Final judgments secured in microcap manipulation case

The SEC finalized judgments against two individuals in a $27M microcap fraud case involving hidden control and undisclosed stock promotion.

In a long-running enforcement saga involving fraudulent microcap stock schemes, the SEC secured final judgments against Elliot Maza and John Ford, two of the defendants in the sprawling SEC v Barry Honig, et al. litigation.

The SEC alleged that Maza, while serving as CEO of a public company covertly controlled by others named in the suit, signed off on misleading public filings that masked the group’s control. Ford, meanwhile, was accused of accepting undisclosed payments to publish promotional articles about certain companies, misleading investors by failing to disclose his compensation.

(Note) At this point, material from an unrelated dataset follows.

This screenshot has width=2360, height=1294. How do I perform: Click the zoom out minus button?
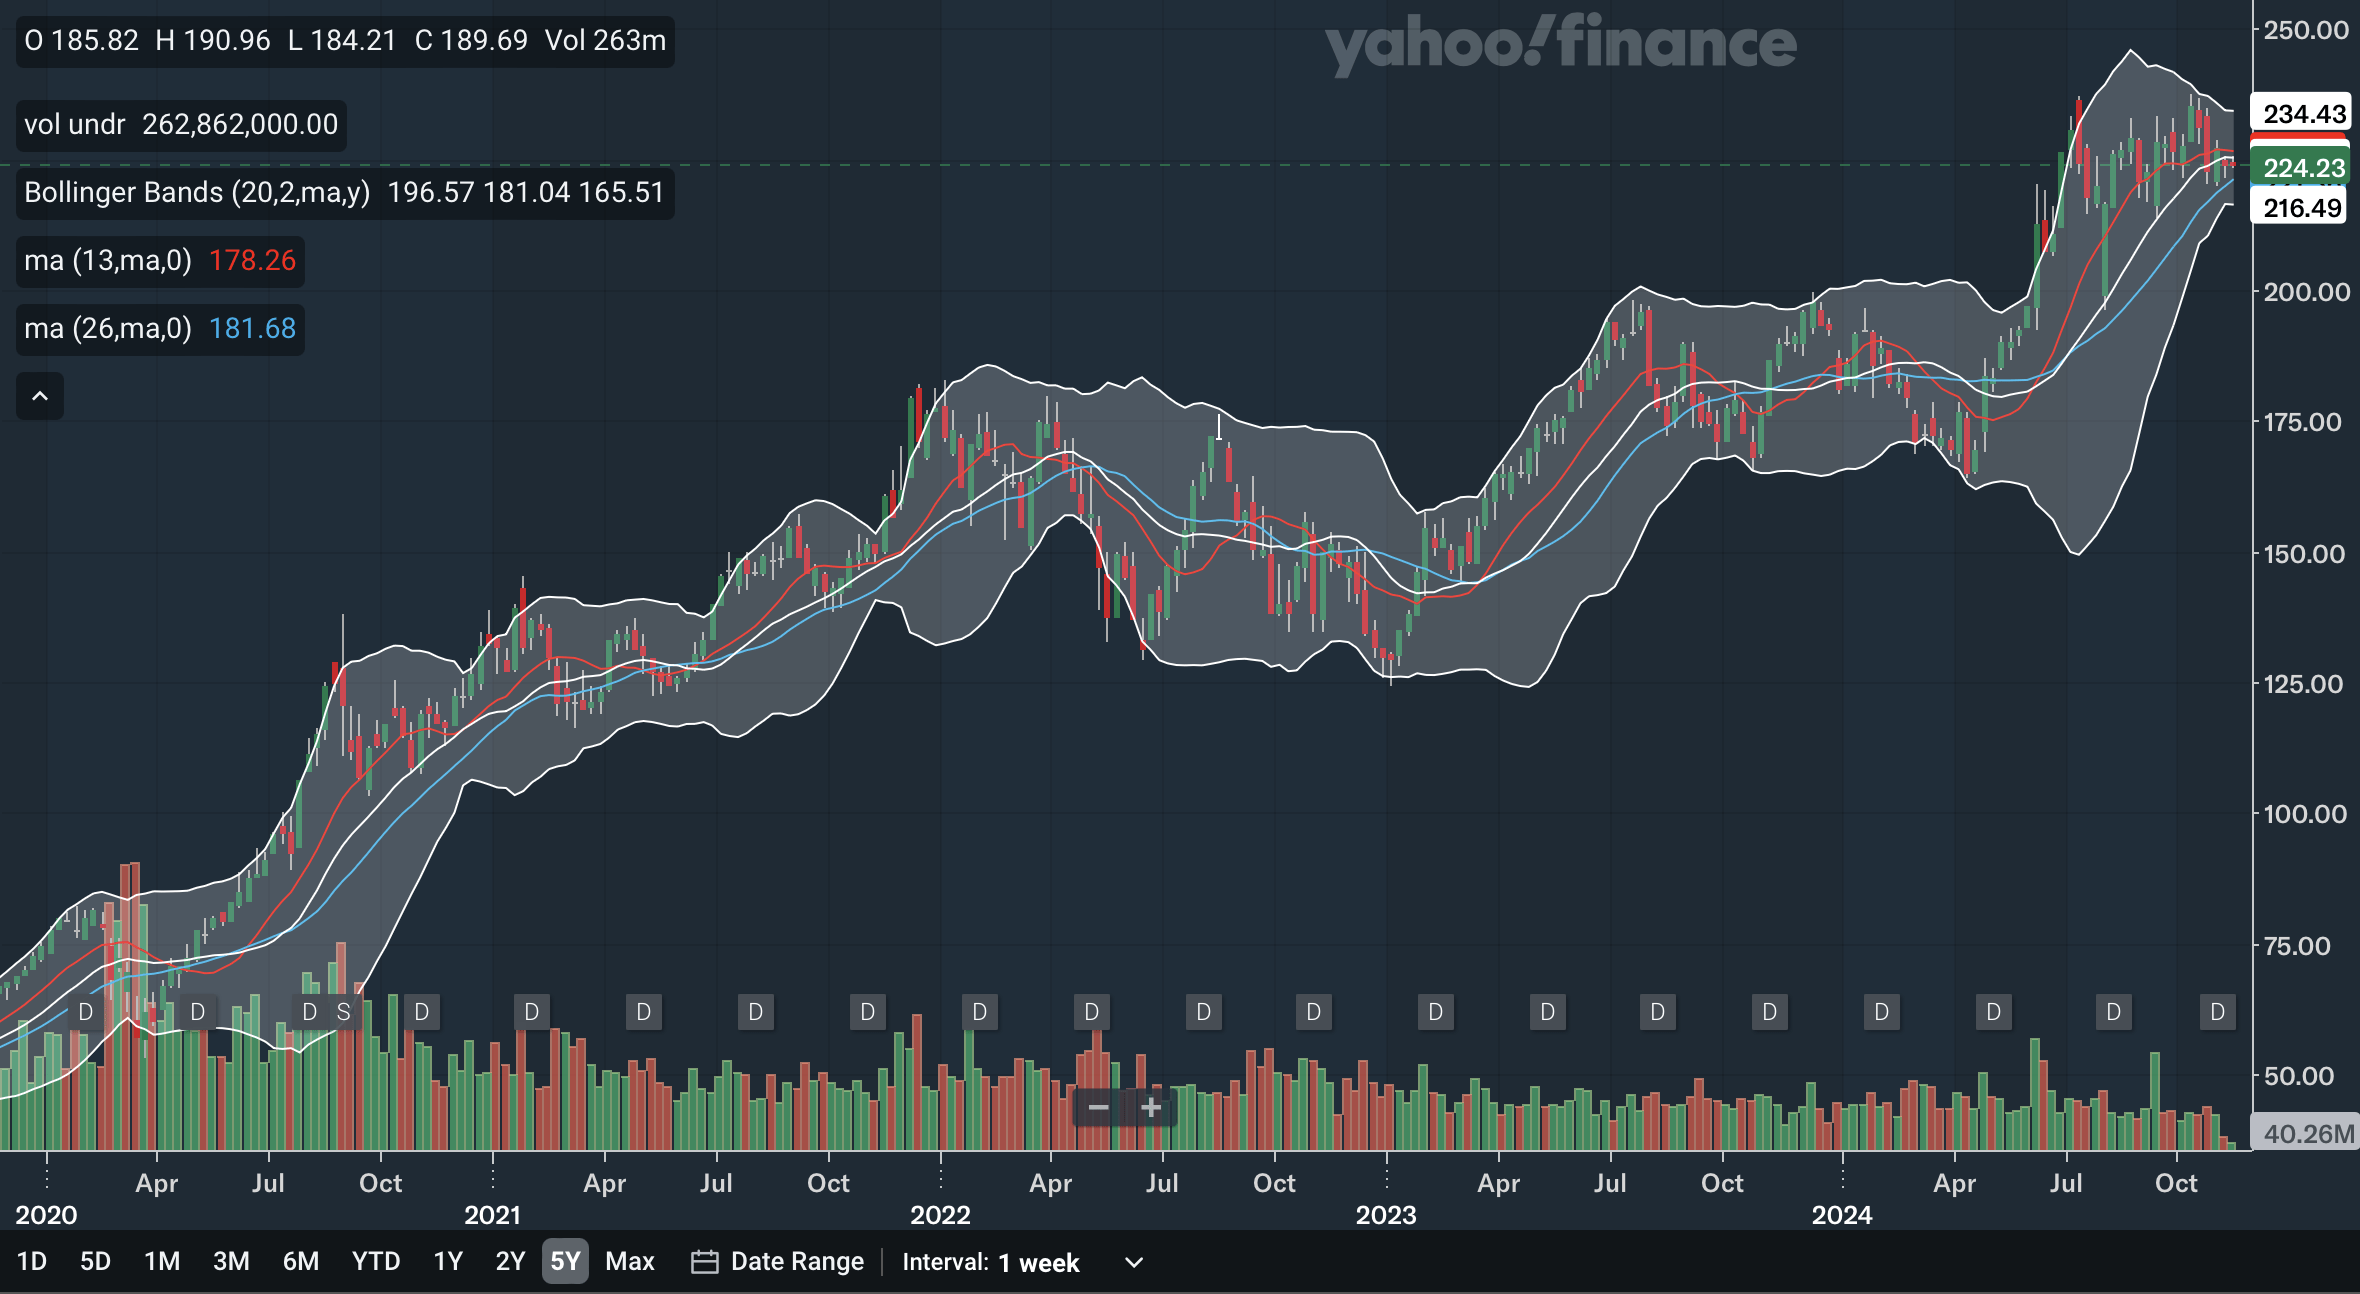(1097, 1107)
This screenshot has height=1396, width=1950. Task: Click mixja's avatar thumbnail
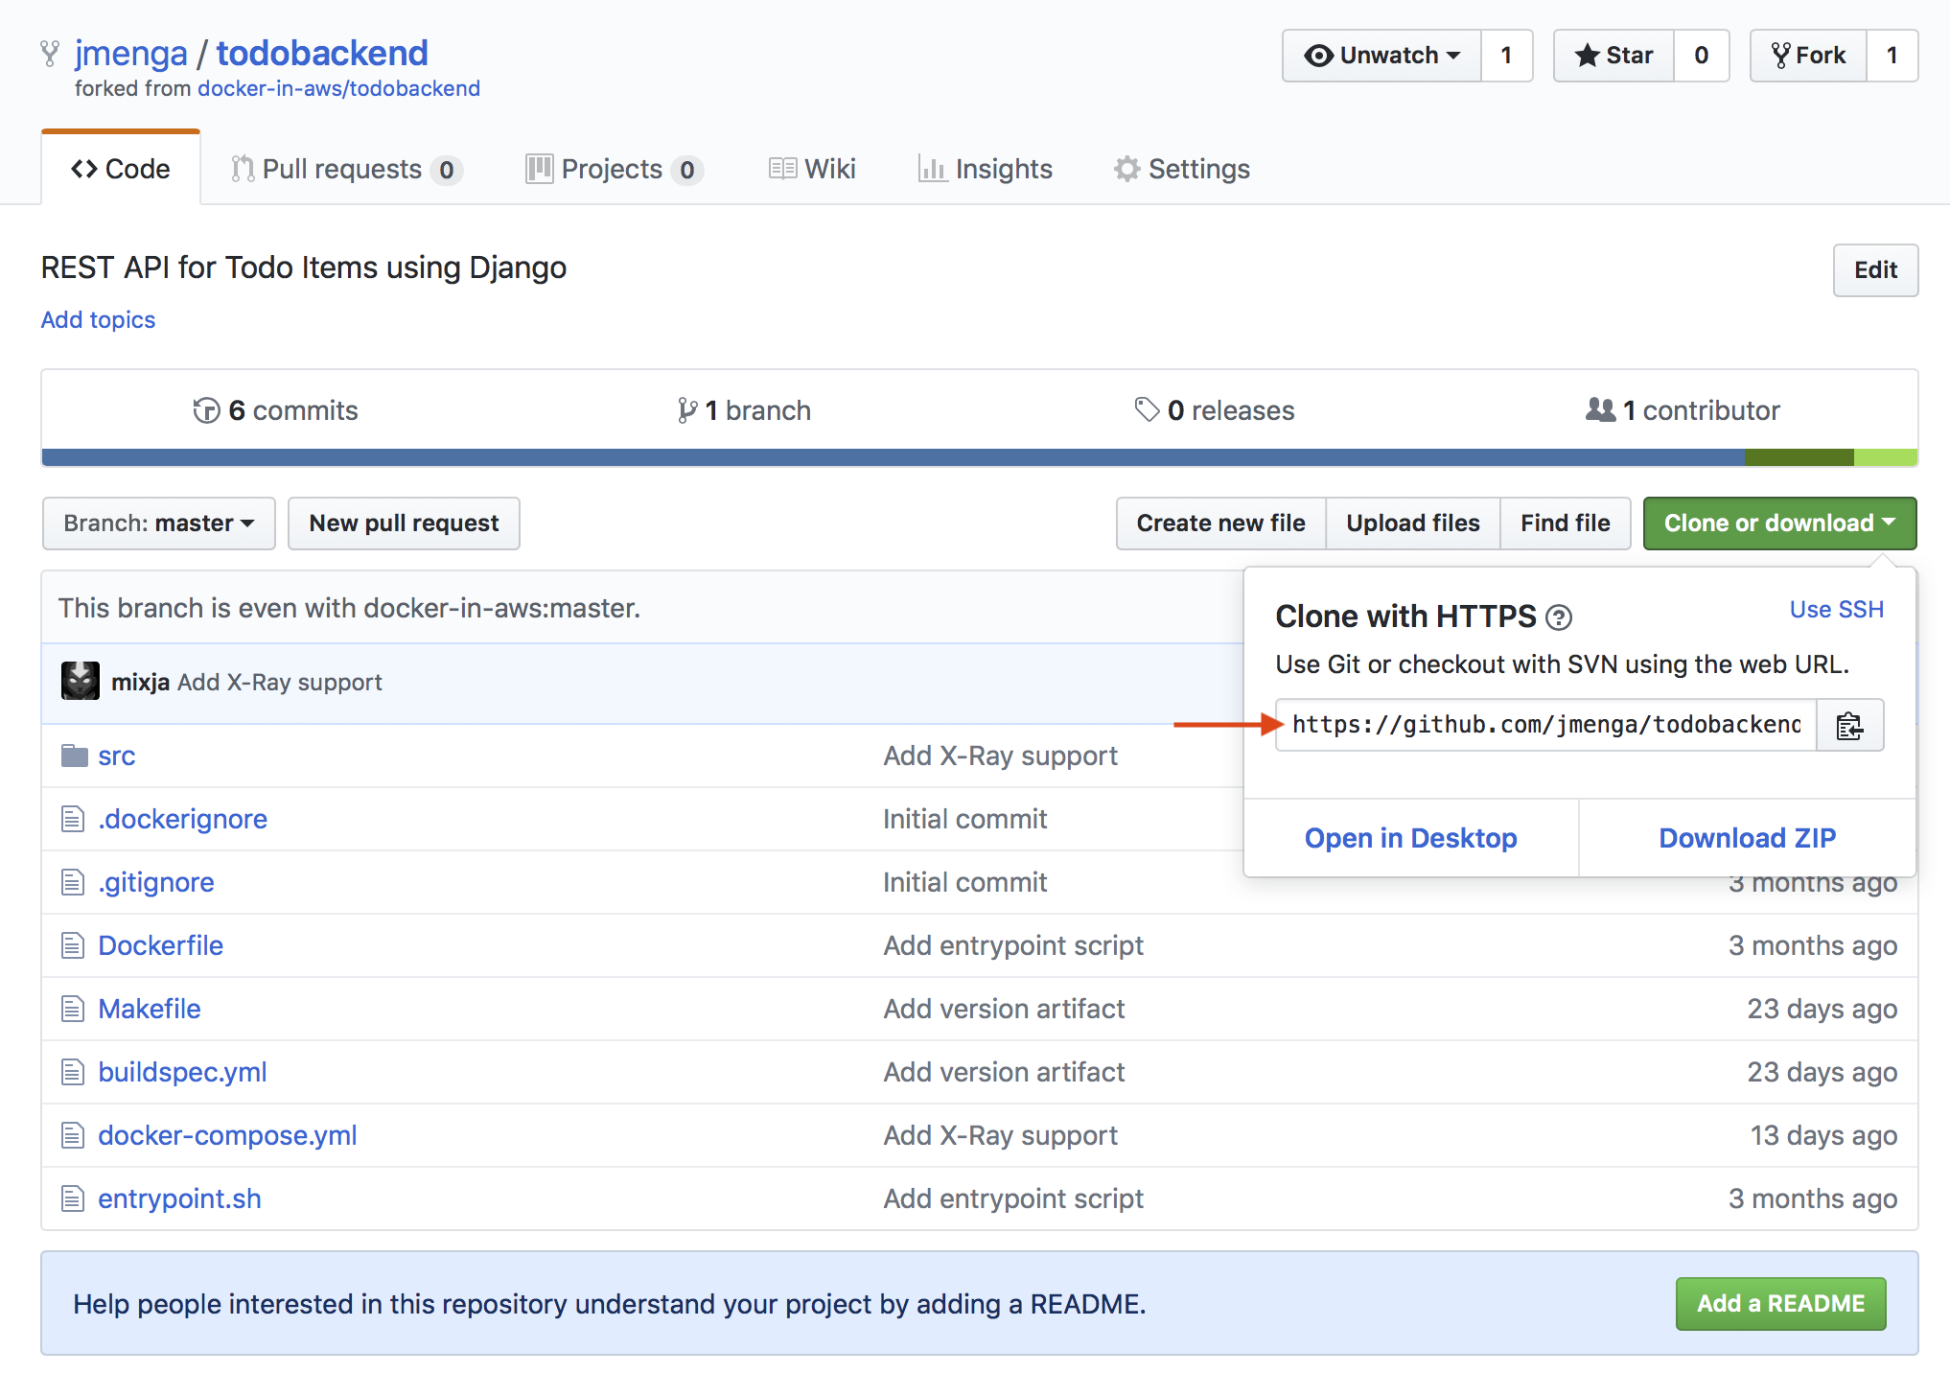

As part of their settlements, both men consented to permanent injunctions and financial penalties. Their penalties mark the latest resolution in a case that has spanned nearly seven years, underscoring the SEC’s continued efforts to crack down on deceptive practices in the microcap markets.

Final judgments 

The US District Court permanently enjoined John Ford from violating key antifraud provisions of federal securities law, including Section 10(b) of the Exchange Act and Rule 10b-5, along with Sections 17(a) and 17(b) of the Securities Act.

Ford had authored promotional articles about securities while receiving compensation from issuers without disclosing this conflict, thereby engaging in deceptive conduct that misled investors. The court found that this activity constituted a fraudulent scheme and a failure to disclose material facts in connection with the purchase and sale of securities.

In addition to the injunctions, Ford is barred from participating in any penny stock offerings and must pay a $100,000 civil penalty. The enforcement action underscores the SEC’s heightened scrutiny of undisclosed stock promotions, particularly those distributed under the guise of independent analysis, and reinforces long-standing disclosure obligations for paid publicity in the securities markets.

Elliot Maza, the former CEO of a public company involved in the scheme, was likewise permanently enjoined from violating Sections 10(b) of the Exchange Act and Rule 10b-5, as well as Section 17(a) of the Securities Act. Crucially, the court also barred him from aiding and abetting violations of Section 15(d) of the Exchange Act and Rule 15d-1, citing his role in facilitating materially misleading public filings. These filings concealed the true control structure of the issuer, thus enabling broader manipulation.

Maza is prohibited from serving as an officer or director of any public company and from participating in penny stock offerings. He must pay a $578,095 civil penalty and is also suspended from appearing or practicing before the SEC as an attorney or accountant.

Microcap manipulation network 

The SEC’s 2018 enforcement action against a South Florida-based group of microcap investors marked one of the agency’s most sweeping responses to pump-and-dump schemes of the last decade.

According to the complaint, the group, led by investor Barry Honig and including Ford and Maza, executed three market manipulation operations between 2013 and 2018 that together generated over $27 million in illicit profits. These schemes involved acquiring large blocks of discounted shares, covertly exercising control over public companies, and orchestrating misleading promotional campaigns to inflate stock prices before offloading shares onto unsuspecting retail investors.

To fuel the illusion of demand, the group engaged in coordinated trading, undisclosed promotional writing, and manipulated public filings. Senior executives, including Maza and others, knowingly signed false disclosures that concealed the group’s true control and ownership stakes.

The manipulation left retail investors holding nearly worthless shares while the perpetrators pocketed millions. The SEC’s charges targeted not only the fraudulent trading activity but also the systemic abuse of disclosure laws and beneficial ownership reporting rules that enabled the group to operate in the shadows.

Long road to justice 

Compared to more recent pump-and-dump cases, such as the high-profile $100m scheme carried out by social media influencers on Twitter and Discord, the Honig case stands out not for its novelty, but for its depth, scale, and the SEC’s long-term commitment to enforcement.

While newer schemes often rely on digital hype and rapid trades, the Honig operation was rooted in coordinated stock control, misleading public filings, and deliberate market manipulation over several years. What makes this case particularly rare is the fact that, despite being filed back in 2018, the SEC continued pursuing final judgments through 2025: an unusually persistent arc of accountability in financial fraud enforcement.